Belajar dari Al Khoziny dan Komitmen Negara untuk Keberlanjutan Pesantren

10 hours ago 3

REPUBLIKA.CO.ID, JAKARTA -- Pesantren Indonesia sudah lama dikenal bukan hanya sebagai institusi pendidikan, tapi juga “rumah ketangguhan”, tempat tradisi, jaringan sosial, dan kepemimpinan kiai saling menopang ketika badai datang.

Musibah runtuhnya mushala di Pondok Pesantren Al-Khoziny, Buduran, Sidoarjo, jelas melukai banyak hati dan menyorot rapuhnya aspek fisik infrastruktur pesantren. Namun pengalaman panjang komunitas pesantren menunjukkan bahwa jiwa kelembagaan itu hampir selalu bangkit kembali: alumni bersatu, jaringan kiai turun tangan, dan publik serta negara akhirnya peka untuk bergerak bersama.

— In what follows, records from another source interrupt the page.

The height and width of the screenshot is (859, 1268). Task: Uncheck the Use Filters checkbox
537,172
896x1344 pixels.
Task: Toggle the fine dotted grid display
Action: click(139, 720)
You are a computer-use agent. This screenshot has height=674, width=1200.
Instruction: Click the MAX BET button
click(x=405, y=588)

Presiden Prabowo Subianto merespons cepat insiden Al Khoziny. "Presiden memerintahkan Menko Pemberdayaan Masyarakat Muhaimin Iskandar beserta jajaran kementeriannya untuk memeriksa sekaligus memperbaiki pondok pesantren resmi yang perlu dicek kekuatan struktur bangunannya, serta memberikan bantuan dan menekankan kepada pemilik pondok untuk memperhatikan betul proses renovasi atau pengembangan gedung bila hendak membangun pondoknya," kata Seskab Teddy menyampaikan kembali isi perintah Presiden Prabowo pada awal Oktober.

Tiga kata kunci dia sampaikan kepada jajaran menteri: Cek gedung-gedung pesantren, evaluasi, dan bantu. Artinya, negara tak sekadar memberi pelajaran, tapi juga mengulurkan tangannya untuk merangkul komunitas pesantren sehingga meningkatkan kualitasnya dan bangkit dari tragedi al Khoziny.

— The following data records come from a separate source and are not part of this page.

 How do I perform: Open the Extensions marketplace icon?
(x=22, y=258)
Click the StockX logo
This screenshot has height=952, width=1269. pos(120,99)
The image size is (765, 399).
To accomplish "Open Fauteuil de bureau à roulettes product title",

Menteri Koordinator Pemberdayaan Masyarakat Abdul Muhaimin Iskandar (Cak Imin) langsung mendatangi pesantren-pesantren. Tak hanya dia, aparat pemerintah daerah tingkat satu dan dua juga mendatangi tempat santri belajar yang ada di sekitar mereka. Di sana mereka mengecek izin mendirikan bangunan dan kelayakannya. Kemudian mengedukasi dan membantu pesantren untuk memenuhi unsur kelayakan bangunan berdiri dan ditempati.

Namun respons institusional ini bukan satu-satunya alasan optimis. Tradisi gotong-royong di pesantren, dari PTA, wali santri, alumni, sampai jaringan sosial keagamaan seperti NU, sering kali memampukan perbaikan cepat dan transparan.

Di Al-Khoziny sendiri, alumni dan organisasi kemasyarakatan segera mengorganisir bantuan, pendampingan keluarga korban, serta relawan teknis untuk proses evakuasi dan recovery awal. Semangat kolektif inilah yang membuat pesantren tidak mudah padam meski bangunan runtuh.

Dari sisi regulasi, tragedi ini memaksa pembenahan sistem: ada dorongan untuk memperketat standar konstruksi pesantren, memperjelas mekanisme perizinan, dan memasukkan mitigasi risiko dalam program prioritas Kemenag dan pemerintah daerah.

Perbaikan aturan akan memakan waktu, tetapi menetapkan standar yang jelas adalah langkah kunci agar pembangunan pesantren berikutnya lebih aman. Pelajaran ini bisa melindungi puluhan ribu pondok lain di seluruh negeri.

Optimisme juga dapat dilihat dari respons politik: sejumlah tokoh dan partai politik menyerukan dukungan pembiayaan serta perbaikan infrastruktur, sementara DPR dan pemerintah daerah mendorong evaluasi perizinan.

Suara-suara ini, meski kadang berdebat soal sumber dana, memperlihatkan kesadaran kolektif bahwa pesantren adalah aset bangsa yang layak diinvestasikan. Jika modal politik ini dimanfaatkan dengan baik, pemulihan akan lebih terarah dan berkelanjutan.

Di ranah pendidikan, penting agar aktivitas belajar tidak terhenti lebih lama dari yang diperlukan. Banyak pesantren telah membuktikan kemampuan berpindah ke ruang terbuka, tenda, atau rumah warga untuk sementara sambil menyusun rencana pemulihan. Dukungan buku, guru relawan, dan program beasiswa sementara bagi santri yang kehilangan akses pendidikan akan menjaga kesinambungan pembelajaran, dan itu merupakan investasi bagi masa depan bangsa.